Expert Hacker Shares 3 Ways Small Businesses Can Minimize Cybersecurity Threats Def Con and Black Hat founder Jeff Moss weighs in with his advice for startup founders on how to avoid being hacked.
When you're launching your business, connecting with customers and refining your product or service are top priorities. But another thing you should consider, which isn't always top of mind, is your security strategy. It is an integral part of your company's longevity, and to be the most effective, it should be a part of your planning right from the start.
We spoke to Jeff Moss, the founder of Black Hat and Def Con, two of the most well-known hacking and information-security conferences in the world, and advisor to the U.S. Department of Homeland Security Advisory Council, who says that security can't just be an issue for IT to contend with -- it has to be a company-wide concern.
Read on for Moss's tips for how small businesses can minimize fraud and threats to their company and customer data.
1. Don't put all of your eggs in one basket.
It is business folly to rely on just one bank account for all your needs. If you are paying people out of an account that contains all your funds, if someone were to get their hands on that account number, you could very quickly be cleaned out. His advice is to set up a series of accounts -- holding, payment and checking account -- for different aspects of the business. Moss suggests using a holding account to store your operating cash, including the money that you need for payroll. That account number will only be known to you, and that way, "nobody can get it just writing you a check or getting paid by you."
2. Don't give access to just anyone.
Moss highly recommends that small-business owners freeze their credit rather than put resources toward a credit-monitoring service. He says that freezing an account can cost up to only $10 to lock, and it can be a valuable tool in keeping out anyone who could come in and steal your funds.

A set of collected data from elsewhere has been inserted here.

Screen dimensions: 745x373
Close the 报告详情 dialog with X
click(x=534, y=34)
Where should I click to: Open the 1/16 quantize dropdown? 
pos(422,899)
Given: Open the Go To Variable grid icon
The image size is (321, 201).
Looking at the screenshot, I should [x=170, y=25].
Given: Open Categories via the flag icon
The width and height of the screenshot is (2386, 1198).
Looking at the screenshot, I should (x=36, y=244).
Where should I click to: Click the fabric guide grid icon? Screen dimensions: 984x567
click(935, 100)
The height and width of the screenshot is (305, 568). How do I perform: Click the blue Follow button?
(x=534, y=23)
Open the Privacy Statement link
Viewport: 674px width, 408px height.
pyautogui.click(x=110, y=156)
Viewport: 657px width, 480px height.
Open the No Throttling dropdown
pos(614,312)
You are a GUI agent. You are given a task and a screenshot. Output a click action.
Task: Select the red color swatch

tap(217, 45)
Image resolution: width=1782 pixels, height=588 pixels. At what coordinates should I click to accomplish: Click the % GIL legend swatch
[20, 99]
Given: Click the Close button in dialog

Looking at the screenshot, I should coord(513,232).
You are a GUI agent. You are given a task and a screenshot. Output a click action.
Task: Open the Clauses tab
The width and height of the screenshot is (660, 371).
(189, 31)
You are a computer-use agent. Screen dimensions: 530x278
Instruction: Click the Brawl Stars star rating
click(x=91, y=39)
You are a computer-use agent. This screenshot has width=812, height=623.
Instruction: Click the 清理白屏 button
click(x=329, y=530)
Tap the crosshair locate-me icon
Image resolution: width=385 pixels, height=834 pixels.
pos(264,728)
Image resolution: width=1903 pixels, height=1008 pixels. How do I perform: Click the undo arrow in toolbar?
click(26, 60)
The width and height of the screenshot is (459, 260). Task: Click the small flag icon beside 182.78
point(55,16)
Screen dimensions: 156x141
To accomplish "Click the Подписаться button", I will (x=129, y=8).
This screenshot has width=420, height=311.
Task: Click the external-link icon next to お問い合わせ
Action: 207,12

Then you pay another $10 to unlock for only a specific entity, like your local bank -- and that entity is the only one that can run a check on your credit
"Nobody else can open up credit in your name, and you just protected yourself, says Moss. "Would you rather protect yourself or would rather pay for credit monitoring? It's like $10 or $15 bucks a month for credit monitoring, as opposed to paying maybe $30, $40 bucks and protecting yourself from it ever happening in the first place."
Moss also says small-business owners should look into an ACH (Automated Clearing House) blocking to prevent unauthorized access to their accounts.
3. Be judicious about customer data
Moss believes that when it comes to customer data, "don't collect it, if you can't protect it." Before collecting sensitive information, Moss suggests small-business owners ask themselves if they really need this data, and for how long should they hold onto it. "Wouldn't it be better to say, 'We were breached but they only got one week of information" as opposed to 'We were breached and they got everything from the last 10 years?'"
Ultimately, Moss says that a lot of exposure can be reduced by thinking very carefully about why you need a particular data set and how it is stored. "I always like removable hard drives and removable USB sticks. I just put them in a safe or safety deposit box. If you have something that's not online, when you need it, you know it hasn't been tampered with."
For growing businesses, he recommends investing in some enterprise-grade hard drives and looking into network attached servers and private cloud options from companies like Synology and ownCloud.